EMPLOYEES SHOULD FIGHT BACK
We talk with employees all the time who are faced with a claim by their ex-employer that they (the employee) are working in violation of a non-compete agreement, breached a fiduciary duty owed to the employer, wrongfully took trade secrets from the ex-employer, etc., etc.
Many times these allegations are just “puffing” by the ex-employer…an attempt to intimidate the ex-employee. One strategy to combat this abusive tactic is to really look closely to see if the employee can bring his/her own lawsuit against the ex-employer.
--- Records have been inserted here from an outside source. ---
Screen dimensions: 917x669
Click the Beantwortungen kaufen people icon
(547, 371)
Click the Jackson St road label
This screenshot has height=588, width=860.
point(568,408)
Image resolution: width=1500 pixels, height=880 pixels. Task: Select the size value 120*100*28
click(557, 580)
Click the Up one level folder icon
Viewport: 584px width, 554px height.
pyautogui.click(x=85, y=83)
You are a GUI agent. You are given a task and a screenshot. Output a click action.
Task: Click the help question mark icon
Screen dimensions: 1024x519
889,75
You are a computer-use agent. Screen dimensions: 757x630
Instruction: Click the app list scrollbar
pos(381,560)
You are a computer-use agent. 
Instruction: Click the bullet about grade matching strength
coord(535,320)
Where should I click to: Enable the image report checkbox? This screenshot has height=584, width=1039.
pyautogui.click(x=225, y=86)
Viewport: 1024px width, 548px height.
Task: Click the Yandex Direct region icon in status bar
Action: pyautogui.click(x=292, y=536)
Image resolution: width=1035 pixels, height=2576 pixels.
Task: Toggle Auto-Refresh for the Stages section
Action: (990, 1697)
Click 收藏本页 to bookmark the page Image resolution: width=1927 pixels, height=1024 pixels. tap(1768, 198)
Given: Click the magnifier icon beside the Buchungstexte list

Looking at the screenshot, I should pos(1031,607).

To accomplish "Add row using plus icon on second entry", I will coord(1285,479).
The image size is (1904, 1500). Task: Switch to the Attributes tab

In Virginia, the employee may have a claim against the former employer for defamation, intentional infliction of emotional distress, or tortious interference with contractual relations (with the new employer) and economic advantage.
A great example of how such abuses by the ex-employer can turn out favorably for the ex-employee is the $11 million dollar verdict awarded to an ex-employee in a federal case in Arizona for just this very type of conduct.
In the case, a division of medical giant McKesson Corp. took Phoenix medical equipment and pharma salesman Carmen Caccavale to court in 2004, claiming he had violated some trade practices. After working for seven years at McKesson, Caccavale had taken a job with Henry Schein, Inc., a medical supply firm. The judge dismissed McKesson’s suit in December. Caccavale had not signed a non-compete contract. “It was sort of a trade secret case,” according to the attorney who represented Caccavale. Caccavale and his new employer then counter-sued McKesson, saying the medical and health care supplies firm abused the legal process in going after its former salesman.
It didn’t take the jury long to award Caccavale and his new employer $11 million in damages for McKesson’s wrongful conduct.
The Lesson: If you ex-employer is abusing the legal process by filing unsubstantiated and worthless claims…FIGHT BACK!